Building a business takes time. It takes money, patience, and a willingness to endure the lean times on the chance that you can one day enjoy returns on all your hard-worn investments. Transport Empire does a surprisingly good job of conveying these truths through the medium of a steampunk-esque railroad company. Unfortunately it doesn’t do this intentionally, or to enjoyable effect.
Gameplay is as simple as picking a contract, assigning a train, and waiting. That’s it. There are some elements of town and infrastructure development and upgrading, but essentially all gameplay decisions in Transport Empire boil down to “commit resources, wait for return, repeat.” This well-worn game design can feel repetitive if not done well, and Transport Empire simply doesn’t do it well enough. The game does little to teach you how your decisions could be more effective — the tutorial sequences are just machine-gun “click here, now click here, now you’re done” affairs. If there is any real strategic depth to favoring certain contracts over others, I couldn’t find it — and as build and contract times lengthened I was less inclined to go looking.

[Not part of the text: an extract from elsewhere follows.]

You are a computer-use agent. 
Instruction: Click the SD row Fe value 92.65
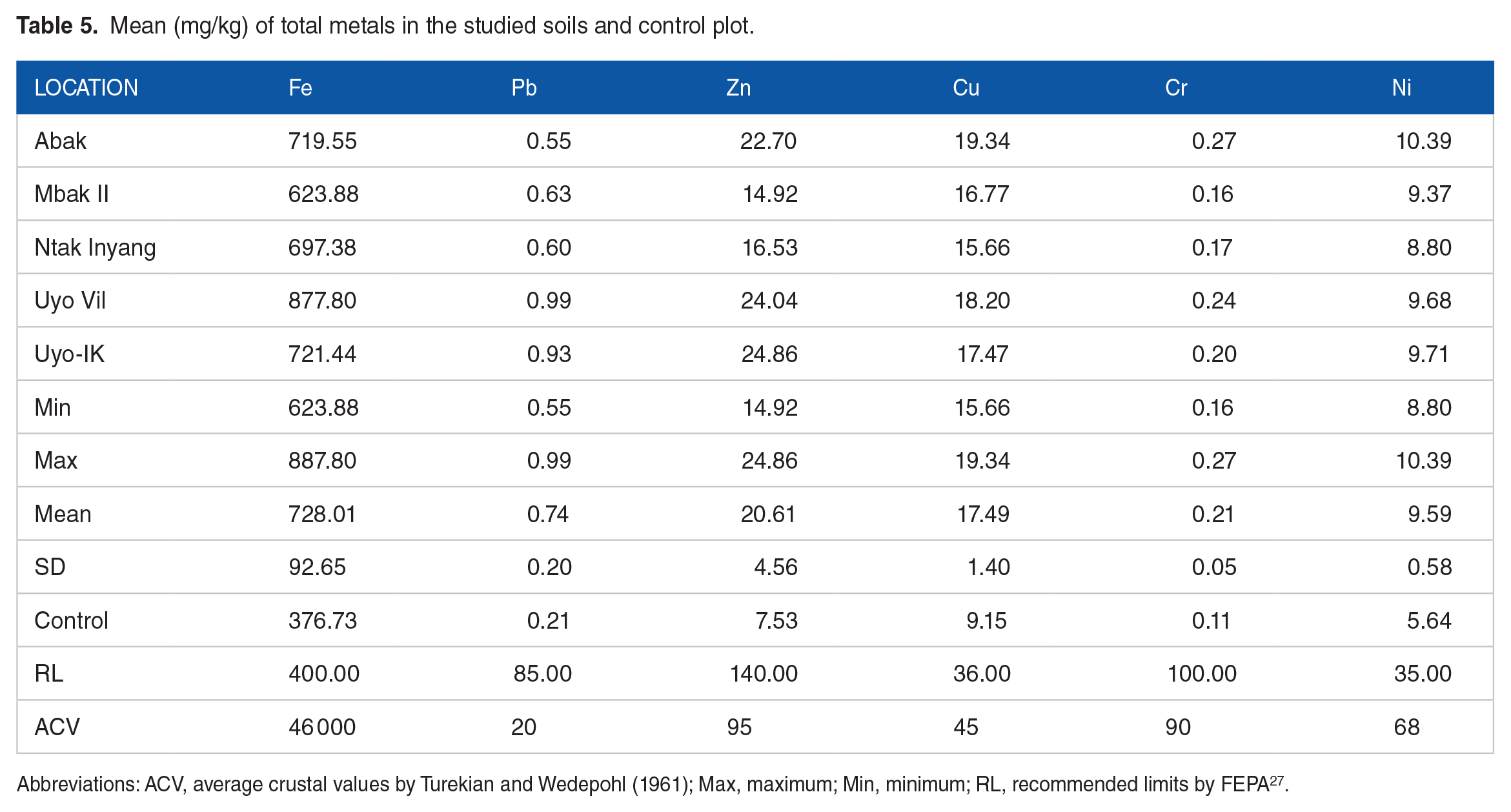[x=317, y=567]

The nicest thing about Transport Empire is its visuals. The world map is pleasantly pastoral, though it is covered in fog until you gain access to new areas, and towns are colorful and well-drawn. The steampunk aesthetic is cool and the character designs are neat, appropriately clad in top hats and gears. Unfortunately these elements actually miss-match the tone of the game, as there is very little that is excitingly anachronistic about the gameplay. Sure you can eventually add airships to your fleet of trains and boats, but that promise doesn’t really offer anything new. The aesthetic/gameplay disparity actually makes one long for the cool steampunk game that could have been.

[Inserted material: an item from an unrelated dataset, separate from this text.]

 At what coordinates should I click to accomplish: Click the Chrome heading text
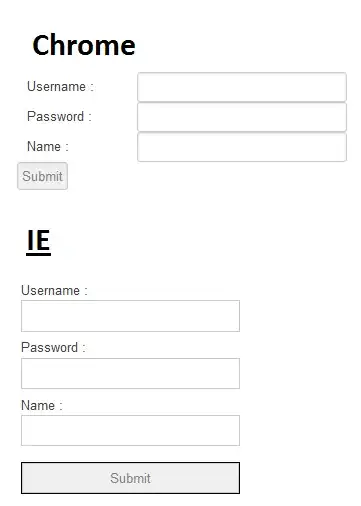coord(84,45)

All games of this type feature mechanisms that are ultimately designed to make the player invest in premium currency, and there is nothing wrong with that. Transport Empire does it too soon and too frequently, leaving you with nothing to do much of the time unless you spend extra resources to complete tasks immediately. The game does tease an overarching narrative, having to do with an estranged transit baroness and her family’s company, but it is neither well-written nor compelling, and adds nothing to the dry gameplay.

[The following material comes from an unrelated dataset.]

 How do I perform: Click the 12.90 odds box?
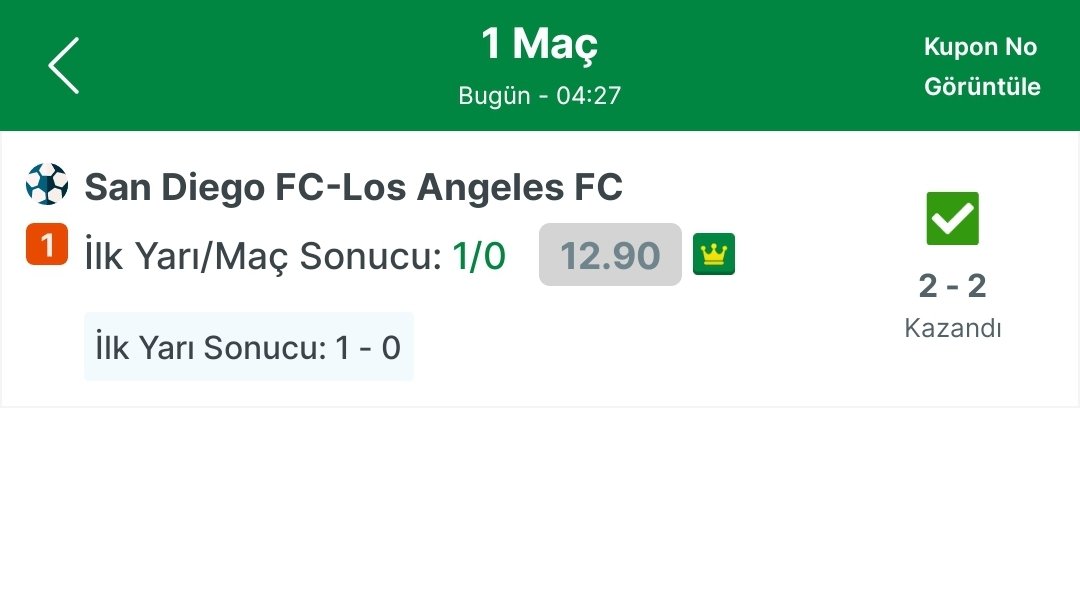pyautogui.click(x=610, y=254)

I recognize that games of this type are not designed to be action-packed, but my time with Transport Empire was boring. There really isn’t a nice way to say that, but there it is. While the visuals are good, the core gameplay feels somewhat pointless. This may have been mitigated if delivery contracts didn’t take so long on average to complete, of if there was just one other element to the game, but as it stands Transport Empire doesn’t make you feel like a powerful captain of industry — it makes you feel like a desk clerk who has to occasionally take breaks from playing other games to fire off some paperwork about the train schedule.